DeLeón Tequila
- Type: Tequila
- Country of origin: Mexico
- Introduced: 2009
- Website: DeLeón Tequila

= DeLeón Tequila =

Alcoholic beverage brand

DeLeón Tequila is a brand of the alcoholic beverage tequila owned by Diageo. It is certified as 100% blue Weber agave tequila. DeLeón is produced in the town of Purísima del Rincón in the Mexican state of Guanajuato. The city name literally translates to "Purest of the Corner" and the town is named after the Immaculate Conception.

The brand was founded by Brent Hocking in 2008 and purchased in 2013 by Sean "Puff Daddy" Combs and the beverages giant Diageo as equal ownership partners. The joint ownership was terminated in 2024 after a legal dispute, leaving Diageo the sole owner.

==History==

DeLeón Tequila was founded by Brent Hocking in 2008. It was first introduced to the U.S. market on Cinco de Mayo 2009. DeLeón Tequila does not use any of the four allowed additives (glycerin, sucrose, oak extract and caramel) that are permitted under Mexican tequila regulations.

In December 2013 it was announced that Sean "Puff Daddy" Combs would become a partner of DeLeón Tequila following the success of his work with the Cîroc vodka brand. A few weeks later it emerged that Combs had in fact co-purchased DeLeón Tequila in partnership with Diageo, with whom he had worked with on growing Cîroc. Following the purchase Diageo and Combs each assumed 50% ownership of DeLeón Tequila.
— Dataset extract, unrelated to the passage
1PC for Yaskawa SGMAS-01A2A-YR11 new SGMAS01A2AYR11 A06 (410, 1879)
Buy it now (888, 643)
In 2024, following a legal dispute, Combs ceased to be associated with the Diageo joint venture which owned DeLeón and Cîroc.

==Varieties==

- Blanco: The DeLeón Blanco is named "Diamante" which translates to diamond in Spanish.
- Reposado: Reposado translates to resting and is known as the "quiet tequila" in Mexico.
- Añejo: The DeLeón Añejo is blended in French Sauternes wine barrels.
- Extra Añejo: The DeLeón Extra Añejo is the first and only "cask-strength" 102-proof tequila. Release date August 1, 2011.
- Leóna: This reserve is made from 100% pure blue Weber agave and uses Mexican water drawn from DeLeón's three natural spring wells. The tequila is distilled in the white glove facility of the DeLeón fabrica, then aged 34 months in Sauternes wine barrels. Presented in a limited edition black box with a python flask. Leóna retails for $825.00 (750 ML. 40% alcohol / VOL. 80 Proof).